[Stored data]
⟨
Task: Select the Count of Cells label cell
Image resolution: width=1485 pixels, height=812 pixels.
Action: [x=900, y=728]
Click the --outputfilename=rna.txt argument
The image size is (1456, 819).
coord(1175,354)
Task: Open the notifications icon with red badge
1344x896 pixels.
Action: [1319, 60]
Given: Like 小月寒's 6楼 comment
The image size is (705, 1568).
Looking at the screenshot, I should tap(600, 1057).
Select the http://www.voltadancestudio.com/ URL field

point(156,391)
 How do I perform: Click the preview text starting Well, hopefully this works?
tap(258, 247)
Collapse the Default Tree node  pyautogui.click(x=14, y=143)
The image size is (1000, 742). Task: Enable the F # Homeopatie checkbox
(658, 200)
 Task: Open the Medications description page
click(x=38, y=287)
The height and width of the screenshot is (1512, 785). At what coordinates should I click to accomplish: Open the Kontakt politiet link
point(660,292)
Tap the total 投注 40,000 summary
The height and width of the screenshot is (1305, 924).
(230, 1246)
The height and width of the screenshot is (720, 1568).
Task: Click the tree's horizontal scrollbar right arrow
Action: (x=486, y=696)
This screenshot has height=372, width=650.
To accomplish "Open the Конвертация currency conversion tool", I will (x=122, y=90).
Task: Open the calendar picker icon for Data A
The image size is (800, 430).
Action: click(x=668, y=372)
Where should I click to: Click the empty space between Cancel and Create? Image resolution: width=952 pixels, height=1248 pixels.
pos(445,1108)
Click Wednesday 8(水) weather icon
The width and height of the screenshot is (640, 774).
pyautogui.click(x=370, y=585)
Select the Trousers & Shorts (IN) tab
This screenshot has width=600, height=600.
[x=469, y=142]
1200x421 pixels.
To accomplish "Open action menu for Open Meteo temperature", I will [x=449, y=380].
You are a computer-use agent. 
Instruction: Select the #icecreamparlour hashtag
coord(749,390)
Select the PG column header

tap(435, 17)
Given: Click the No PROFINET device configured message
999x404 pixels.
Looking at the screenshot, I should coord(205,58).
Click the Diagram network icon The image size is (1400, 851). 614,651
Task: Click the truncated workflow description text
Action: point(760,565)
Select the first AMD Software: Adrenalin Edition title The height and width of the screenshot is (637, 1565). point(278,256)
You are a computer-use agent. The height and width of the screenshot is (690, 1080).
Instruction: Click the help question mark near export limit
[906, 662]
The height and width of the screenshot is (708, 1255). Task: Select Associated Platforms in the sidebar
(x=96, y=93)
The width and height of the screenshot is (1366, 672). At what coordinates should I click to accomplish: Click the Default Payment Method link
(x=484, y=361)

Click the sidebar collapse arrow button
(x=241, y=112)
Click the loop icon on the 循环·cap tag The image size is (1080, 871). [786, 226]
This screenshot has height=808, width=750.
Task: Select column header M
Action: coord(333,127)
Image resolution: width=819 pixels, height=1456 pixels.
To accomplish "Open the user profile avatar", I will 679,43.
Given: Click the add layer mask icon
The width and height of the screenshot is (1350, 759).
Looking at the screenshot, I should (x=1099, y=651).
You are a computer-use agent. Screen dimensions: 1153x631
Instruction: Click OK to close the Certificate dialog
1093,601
⟩
• **Exercise description**
How many of the lines above include the word "computer"? State that number and nothing else.

• **Exercise solution**
3